Trecho selecionado:
──────────────────────────────

Gilmar Machado e Gilberto Neves
O ano do Jubileu de Prata do PT coincide com os dois primeiros anos de exercício do governo Lula. A vitória eleitoral do PT em 2002 abriu a possibilidade de uma transição antineoliberal, dentro de um contexto amplamente favorável na América Latina, com as vitórias eleitorais à esquerda e de importantes mobilizações sociais. Devemos compreender o significado dessa experiência, para que se saiba qual o sentido da disputa a ser travada no PT sobre os rumos do governo Lula. A correta percepção desse momento, e das tarefas históricas a implementar, tem uma função crucial na construção da unidade da esquerda para a intervenção na disputa no PED, no XIII Encontro Nacional do PT, no Parlamento e nos movimentos sociais.
A opção conciliadora de Lula/PT com as forças de mercado significou uma gestão de governo neoliberal da macroeconomia. Noutras palavras, o ajuste fiscal, o superávit elevado e os juros altos conformam o eixo básico do conservadorismo monetarista do governo petista. Nesse aspecto central, o governo Lula é uma continuidade do governo FHC (mesmo sem as privatizações). Isso é o que justifica o apoio do capital financeiro, a simpatia dos meios de comunicação à política econômica e as alianças com os partidos conservadores, em que pesem as contradições inerentes à mistura de óleo e água.
Dizer isso não significa achar que Lula é igual a FHC. Tanto nos resultados macroeconômicos e nas políticas sociais como na política internacional e na reorganização do Estado, os dois governos são diferentes. Uma diferença de objetivos e de perfil. Isoladamente, são positivas algumas dessas mudanças. Mas devemos compreendê-las como reverso de uma moeda que tem no verso uma macroeconomia ortodoxa. O que no início do governo seria uma “transição” contra a crise, hoje constitui uma opção de conteúdo da política econômica.
A dinâmica de conjunto do governo demonstra que sua estratégia é de transição para o crescimento “sustentável”, sob a lógica de mercado, afiançada na credibilidade internacional, e com um conteúdo social. Noutras palavras, uma estratégia de viés neoliberal mesclada com “melhorismo social”. A possibilidade de superação do neoliberalismo está bloqueada nas atuais condições do governo Lula. Portanto, não há como avançar no que inexiste.
Em busca de caminhos
Se assim o é, devemos perguntar: é possível reorientar o governo no sentido da transição antineoliberal? Qual o espaço existente para uma estratégia à esquerda?
Os fatos são bastante adversos à nossa perspectiva. Primeiro, o desencanto da militância, a apatia social e as baixas entre as fileiras petistas. Segundo, os indicadores de continuidade do conservadorismo monetarista (juros altos e superávit), mesmo não havendo a renovação dos acordos com o FMI. Terceiro, a maior dependência do governo aos acordos fisiológicos no Congresso Nacional. E, quarto, a maioria do PT (Articulação e Campo Majoritário) não dá sinais de desacordo com o rumo geral do governo.

──────────────────────────────

Dados apresentados:
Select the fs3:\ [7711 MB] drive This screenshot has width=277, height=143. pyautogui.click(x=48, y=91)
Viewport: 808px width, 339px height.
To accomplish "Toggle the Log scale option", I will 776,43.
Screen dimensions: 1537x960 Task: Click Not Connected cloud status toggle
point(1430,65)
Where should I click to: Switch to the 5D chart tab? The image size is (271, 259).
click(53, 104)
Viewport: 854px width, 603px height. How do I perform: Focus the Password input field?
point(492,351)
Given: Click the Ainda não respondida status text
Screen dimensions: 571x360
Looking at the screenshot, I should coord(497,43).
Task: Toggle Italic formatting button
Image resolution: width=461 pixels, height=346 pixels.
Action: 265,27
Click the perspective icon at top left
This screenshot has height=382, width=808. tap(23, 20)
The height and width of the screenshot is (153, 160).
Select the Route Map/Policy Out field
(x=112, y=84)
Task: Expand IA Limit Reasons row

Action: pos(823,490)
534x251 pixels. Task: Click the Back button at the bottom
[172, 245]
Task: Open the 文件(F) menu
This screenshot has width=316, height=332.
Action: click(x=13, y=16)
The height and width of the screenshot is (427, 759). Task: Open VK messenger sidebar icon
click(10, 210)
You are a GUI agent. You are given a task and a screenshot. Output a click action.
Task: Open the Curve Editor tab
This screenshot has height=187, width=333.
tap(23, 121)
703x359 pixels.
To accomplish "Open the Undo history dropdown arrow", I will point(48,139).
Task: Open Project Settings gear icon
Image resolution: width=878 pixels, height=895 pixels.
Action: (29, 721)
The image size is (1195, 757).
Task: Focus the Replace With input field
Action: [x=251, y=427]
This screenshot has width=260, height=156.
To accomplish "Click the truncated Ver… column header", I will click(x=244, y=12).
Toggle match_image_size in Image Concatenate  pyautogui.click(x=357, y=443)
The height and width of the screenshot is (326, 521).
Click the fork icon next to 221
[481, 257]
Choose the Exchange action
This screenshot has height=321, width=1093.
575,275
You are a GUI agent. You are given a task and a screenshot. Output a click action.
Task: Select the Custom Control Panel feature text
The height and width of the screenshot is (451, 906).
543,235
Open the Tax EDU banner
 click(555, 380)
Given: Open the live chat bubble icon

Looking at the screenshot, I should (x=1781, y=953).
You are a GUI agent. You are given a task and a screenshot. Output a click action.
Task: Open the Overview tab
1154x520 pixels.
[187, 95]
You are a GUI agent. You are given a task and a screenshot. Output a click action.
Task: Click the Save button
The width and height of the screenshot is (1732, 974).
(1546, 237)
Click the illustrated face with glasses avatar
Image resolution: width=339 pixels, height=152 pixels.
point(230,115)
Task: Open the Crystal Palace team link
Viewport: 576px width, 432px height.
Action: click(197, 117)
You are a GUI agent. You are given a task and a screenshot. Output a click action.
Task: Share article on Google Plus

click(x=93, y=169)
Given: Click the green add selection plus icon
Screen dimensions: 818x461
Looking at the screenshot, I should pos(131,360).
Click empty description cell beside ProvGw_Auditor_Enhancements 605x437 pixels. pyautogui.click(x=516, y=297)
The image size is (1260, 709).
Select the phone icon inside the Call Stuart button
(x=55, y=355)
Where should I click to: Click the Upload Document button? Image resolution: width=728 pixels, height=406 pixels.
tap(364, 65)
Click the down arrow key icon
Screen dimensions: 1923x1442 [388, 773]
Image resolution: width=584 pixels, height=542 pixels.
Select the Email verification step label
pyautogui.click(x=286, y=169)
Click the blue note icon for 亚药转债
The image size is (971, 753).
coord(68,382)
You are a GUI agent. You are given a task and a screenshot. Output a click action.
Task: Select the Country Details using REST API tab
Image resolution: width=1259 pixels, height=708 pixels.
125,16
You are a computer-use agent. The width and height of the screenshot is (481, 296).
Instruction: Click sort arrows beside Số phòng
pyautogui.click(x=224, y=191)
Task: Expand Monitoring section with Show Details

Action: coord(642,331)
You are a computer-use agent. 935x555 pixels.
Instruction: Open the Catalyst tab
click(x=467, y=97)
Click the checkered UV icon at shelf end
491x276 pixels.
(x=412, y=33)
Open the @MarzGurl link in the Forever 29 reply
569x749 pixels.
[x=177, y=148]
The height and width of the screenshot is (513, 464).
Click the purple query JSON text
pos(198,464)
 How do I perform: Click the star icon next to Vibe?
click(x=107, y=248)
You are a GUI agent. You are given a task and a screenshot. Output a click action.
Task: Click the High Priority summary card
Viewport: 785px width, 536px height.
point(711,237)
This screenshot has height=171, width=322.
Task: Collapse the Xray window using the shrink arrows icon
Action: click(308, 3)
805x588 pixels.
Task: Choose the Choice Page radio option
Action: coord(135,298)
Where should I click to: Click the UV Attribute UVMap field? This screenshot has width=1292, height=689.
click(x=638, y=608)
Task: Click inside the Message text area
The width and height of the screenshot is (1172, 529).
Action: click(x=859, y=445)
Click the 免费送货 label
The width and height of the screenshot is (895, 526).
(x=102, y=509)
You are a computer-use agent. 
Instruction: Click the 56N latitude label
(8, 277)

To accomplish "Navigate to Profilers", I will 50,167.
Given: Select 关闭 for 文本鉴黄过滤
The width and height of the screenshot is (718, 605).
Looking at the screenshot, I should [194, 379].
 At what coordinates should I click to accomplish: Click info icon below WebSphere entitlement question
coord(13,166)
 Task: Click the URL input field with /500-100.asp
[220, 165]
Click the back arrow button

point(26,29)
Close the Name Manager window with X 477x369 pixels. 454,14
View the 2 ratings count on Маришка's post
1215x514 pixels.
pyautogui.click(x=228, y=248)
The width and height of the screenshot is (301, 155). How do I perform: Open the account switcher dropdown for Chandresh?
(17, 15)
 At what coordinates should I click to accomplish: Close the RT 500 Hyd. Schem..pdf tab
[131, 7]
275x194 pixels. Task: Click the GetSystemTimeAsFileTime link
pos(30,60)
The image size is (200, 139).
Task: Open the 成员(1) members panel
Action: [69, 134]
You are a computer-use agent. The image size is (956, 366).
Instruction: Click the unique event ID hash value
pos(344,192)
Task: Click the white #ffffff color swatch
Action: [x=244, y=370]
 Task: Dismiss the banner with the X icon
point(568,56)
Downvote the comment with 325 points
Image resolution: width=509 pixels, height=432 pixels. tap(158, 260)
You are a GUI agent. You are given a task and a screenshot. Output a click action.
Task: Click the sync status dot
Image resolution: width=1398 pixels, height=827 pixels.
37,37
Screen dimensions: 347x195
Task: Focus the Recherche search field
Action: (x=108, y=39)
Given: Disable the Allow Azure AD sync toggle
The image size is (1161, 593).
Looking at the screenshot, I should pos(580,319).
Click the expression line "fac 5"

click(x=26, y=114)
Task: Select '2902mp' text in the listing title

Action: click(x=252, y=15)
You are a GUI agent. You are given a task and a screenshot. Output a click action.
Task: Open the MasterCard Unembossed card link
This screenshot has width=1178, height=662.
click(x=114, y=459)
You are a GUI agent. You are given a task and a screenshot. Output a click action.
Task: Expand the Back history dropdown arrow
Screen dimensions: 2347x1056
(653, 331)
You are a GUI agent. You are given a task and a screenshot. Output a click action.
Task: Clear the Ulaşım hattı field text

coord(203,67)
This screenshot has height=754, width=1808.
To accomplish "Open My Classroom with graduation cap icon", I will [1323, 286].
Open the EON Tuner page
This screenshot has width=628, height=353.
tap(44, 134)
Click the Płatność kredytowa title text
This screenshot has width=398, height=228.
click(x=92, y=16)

──────────────────────────────

Trabalho solicitado:
1. Nas entradas, substitua "Message" por "Comment" da linha com "How do I perform: Click" até a linha com "Action: click(x=859, y=445)". Reproduza somente esse trecho e mantenha todo o resto inalterado.
2. Prossiga o texto sobre o PT e o governo Lula a partir do ponto em que ele para.

Respostas por tarefa:
1.
 How do I perform: Click the star icon next to Vibe?
click(x=107, y=248)
You are a GUI agent. You are given a task and a screenshot. Output a click action.
Task: Click the High Priority summary card
Viewport: 785px width, 536px height.
point(711,237)
This screenshot has height=171, width=322.
Task: Collapse the Xray window using the shrink arrows icon
Action: click(308, 3)
805x588 pixels.
Task: Choose the Choice Page radio option
Action: coord(135,298)
Where should I click to: Click the UV Attribute UVMap field? This screenshot has width=1292, height=689.
click(x=638, y=608)
Task: Click inside the Comment text area
The width and height of the screenshot is (1172, 529).
Action: click(x=859, y=445)

2.
O que fazer? Sair do PT? Seria a opção automática, porém indicativa de uma cabal derrota estratégica, tendo como conseqüência uma profunda desagregação da esquerda socialista. Há que resistirmos a isso tudo no PT. Afirmar tal convicção tem dois significados: 1) o PT ainda é o melhor espaço tático para o embate antineoliberal, porque as proporções da sua enorme base social permitem uma maior e mais potente unidade da esquerda; e 2) a incidência da disputa sobre os rumos do governo deve deslocar-se para o partido, numa íntima articulação com as mobilizações sociais.
Nosso objetivo deve ser o de instaurar no governo Lula a transição para a superação do neoliberalismo, tendo no centro da atividade política o combate aos rumos atuais. Parece contraditório querer tornar o governo algo que ele não pretende. É verdade. Mas parte-se da compreensão de que não há uma transição antineoliberal no governo Lula, sendo necessária uma tática de conflitividadepara a conquista da transição. Uma tática de disputa mais acirrada dos rumos do governo Lula, deslocando o palco central desse embate para o PT, o Parlamento e a mobilização social. Tão equivocado quanto sair do PT, será uma disputa amuada e apenas por dentro do governo.
O deslocamento não significa o divórcio, mas a sinalização de maior independência e diferenciação. Daí a importância do Bloco Parlamentar de Esquerda, integrado por 15 deputados petistas. Ele precisa ser o contraponto público dessa disputa, obtendo a adesão de outros deputados petistas, desde que alcance uma atuação coerente, unitária e corajosa. E maior será seu poder de fogo, quanto maior for sua interrelação com as mobilizações sociais.
Mobilização e unidade
As mobilizações serão frutos das contradições entre os movimentos sociais e o entrave do governo Lula à realização de suas aspirações, devido ao bloqueio do ajuste fiscal e da agenda dos mercados. Frente a este impasse, devemos elaborar a nossa agenda diante das reformas universitária, sindical e do Fundeb, bem como da recuperação do salário mínimo. E formular as propostas para intervirmos nessas reformas com conteúdos de sentido antineoliberal, na perspectiva das reformas estruturais do programa democrático e popular. Isso remete-nos a uma forte e intensa articulação com a comunidade universitária, o movimento estudantil, o movimento sindical e da educação.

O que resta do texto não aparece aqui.